Sağ muhafazakâr gazeteler, FAZ gibi "kültüralist" gerekçelerle, yani "Türklerin yaşam biçimleri değişik" türü görüşlerle üyeliğin zor olduğunu savunurken, Financial Times ise, Başbakan Erdoğan'ın "gene şaşkınlık yarattığını" teslim ederek, dış ticarette bir TL bölgesi önerisini öne çıkarmış. Başbakan'ın son ziyareti ve açıklamaları, medya dünyasının ve siyasi üstyapının kısa vadede yeterince desteğini almamış gibi durabilir. Ancak zamanla sanıldığının çok ötesinde etkileri olacaktır, bunun da ilk işaretlerini sivil toplum ve kanaat önderleri düzeyinde görebilme fırsatı bulabildim.
Liderlik sorunu
Euro kriziyle birlikte, AB içinde çok ciddi bir siyasi liderlik sorunu olduğu ortaya çıktı. Demokratik ülkelerde, siyasetin yeni liderler ve yeni politikalar üretmesi zaman alıyor. Ne var ki, son birkaç haftadır tüm medyada, toplantılarda, konferanslarda, AB'nin başarılı dönemlerini yaşamış ve artık aktif siyasette olmayan eski liderler sahneye çıktılar.
Başbakan'ın ciddi sitemlerine maruz kalan Konrad Adenauer Vakfı ile yapılan çok üst düzey bir toplantı, hem soğukluğu ortadan kaldırdı hem de AB Bakanı ve Başmüzakereci Egemen Bağış'ın çok yaratıcı imgelerle zenginleştirilmiş konuşması büyük beğeni topladı.
Başbakan'ın Nicholas Berggruen Enstitüsü'ndeki "Avrupa krizin ötesinde" toplantısına katılan eski Başbakanlardan Helmut Schmidt, Gerhard Schröder, Felipe Gonzalez, Avrupa Parlamentosu Başkanı Martin Schultz, Avrupa Merkez Bankası başkanı Mario Draghi, Alman Maliye bakanı ve hükümetin iki numaralı ismi Wolfgang Schaeuble, Fransa Maliye Bakanı Pierre Moscovici, eski AP Başkanı Hans-Gert Pöttering, son derece ilginç bir "eski akil siyasetçi" ve aktif siyasetçi karışımı oluşturuyorlardı.

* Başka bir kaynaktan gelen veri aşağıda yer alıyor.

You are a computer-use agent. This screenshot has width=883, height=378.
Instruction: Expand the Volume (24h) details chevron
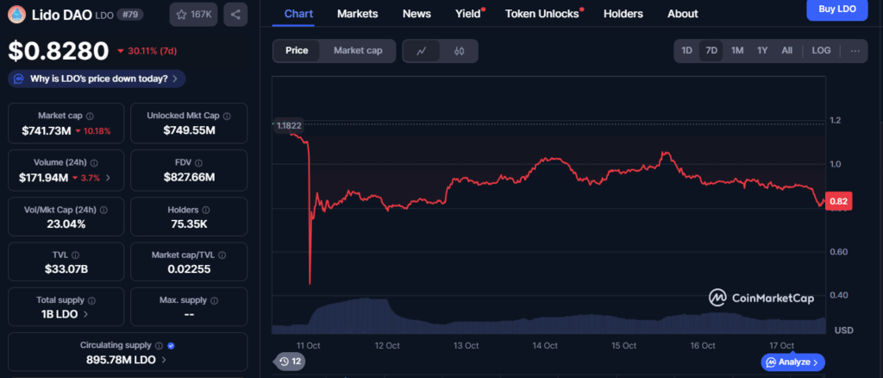[108, 178]
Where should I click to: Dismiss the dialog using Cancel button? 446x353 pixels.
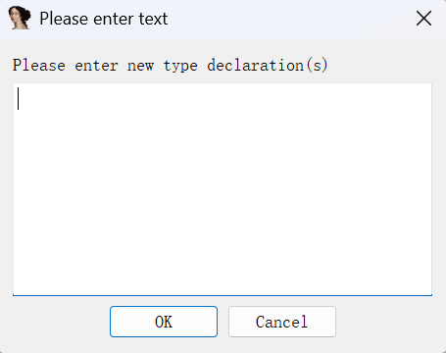click(x=282, y=322)
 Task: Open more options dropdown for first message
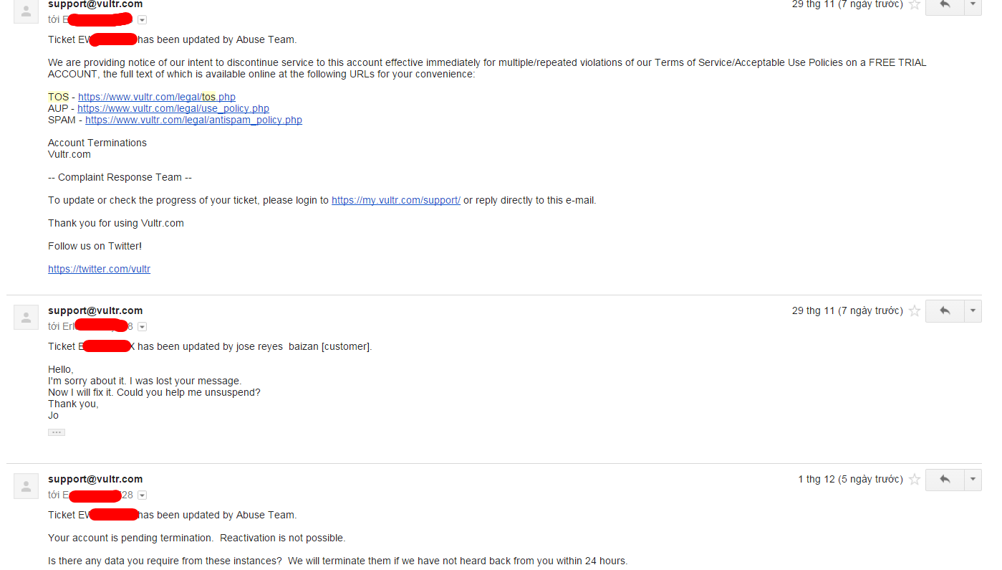(x=973, y=5)
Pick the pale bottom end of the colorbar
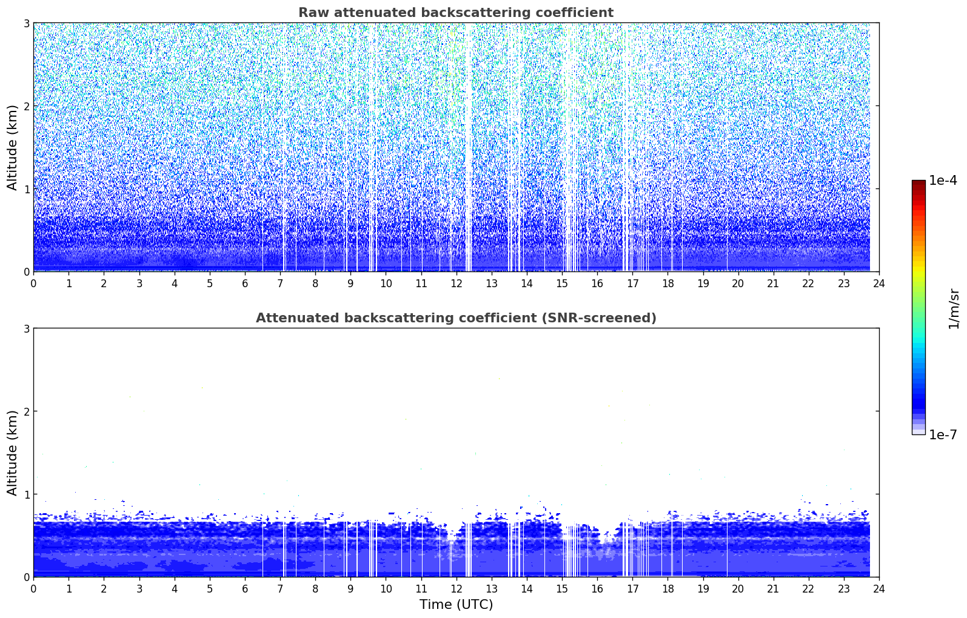 [x=918, y=431]
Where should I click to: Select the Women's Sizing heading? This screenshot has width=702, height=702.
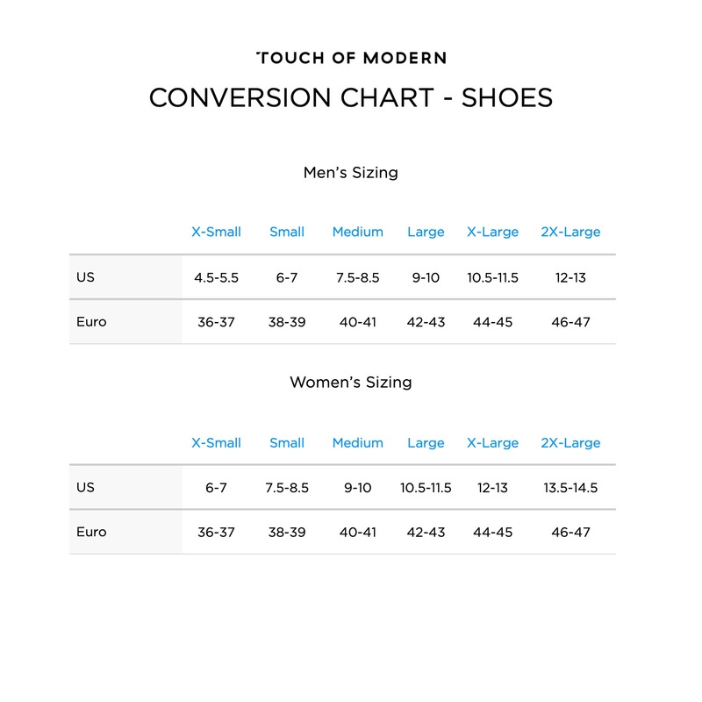tap(351, 383)
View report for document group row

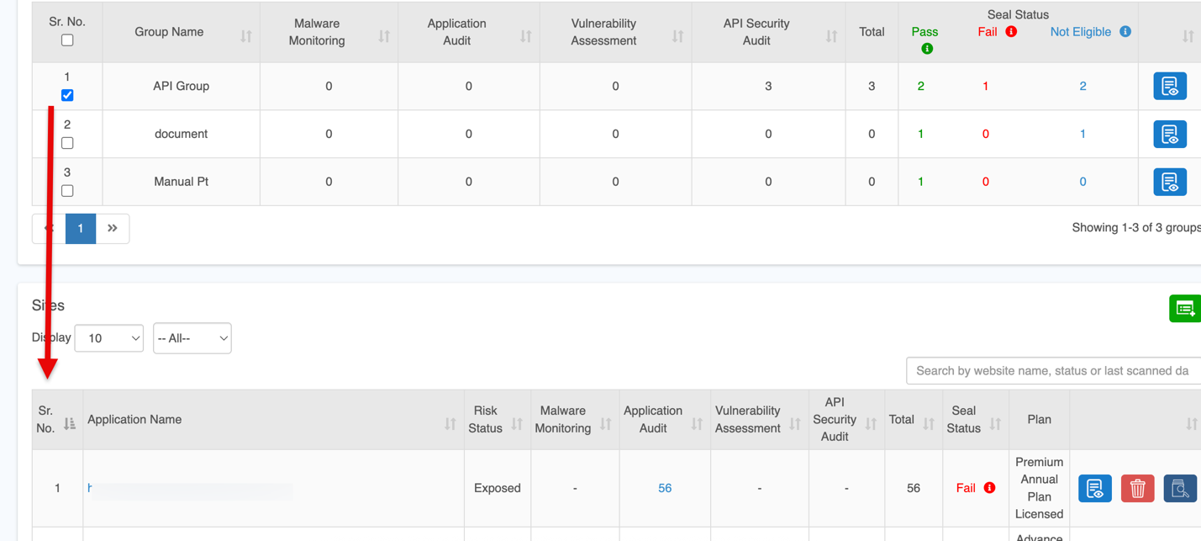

Güzel bir tesadüf eseri Gerhard Schröder ve Martin Schultz'un arkalarında oturduğum için, Başbakan'ın konuşmasını nasıl takip ettiklerini ve vücut dilleriyle, kendi aralarındaki konuşmalarıyla nasıl desteklediklerini görebildim. Birkaç hafta öncesine dek kimsenin hatırlamadığı Schmidt ve Schröder gibi yetenekli ve başarılı eski başbakanın, birden medyanın aradığı iki isim haline gelmesi, kamuoyunda ciddi bir "AB için güçlü lider" arayışının varlığına işaret ediyor.
Başbakan Recep Tayyip Erdoğan, açıklamalarıyla AB siyaset dünyasını şaşırttı. Sergilediği liderlik ve özgüven ise, ciddi biçimde etki yarattı. AB kamuoyu, sivil toplum örgütlenmesi başta olmak üzere, Türkiye'yi "güvenilir yeni bir aktör" olarak görmeye başlıyor. Türk siyasetini desteklemesiyle tanınmayan Financial Times Deutschland bile, Türkiye-AB ilişkisinin artık "güzel kızı dansa kaldırmak için yanıp tutuşan fakir delikanlı" düzeyini çoktan geçmiş olduğunu teslim etti.
Algılamadaki bu değişiklikler, siyasi düzeye ne zaman yansır? Toplumların algılamada seçiciliği çok zor değişir, ama siyasette de zor, daima kilidi açmıştır.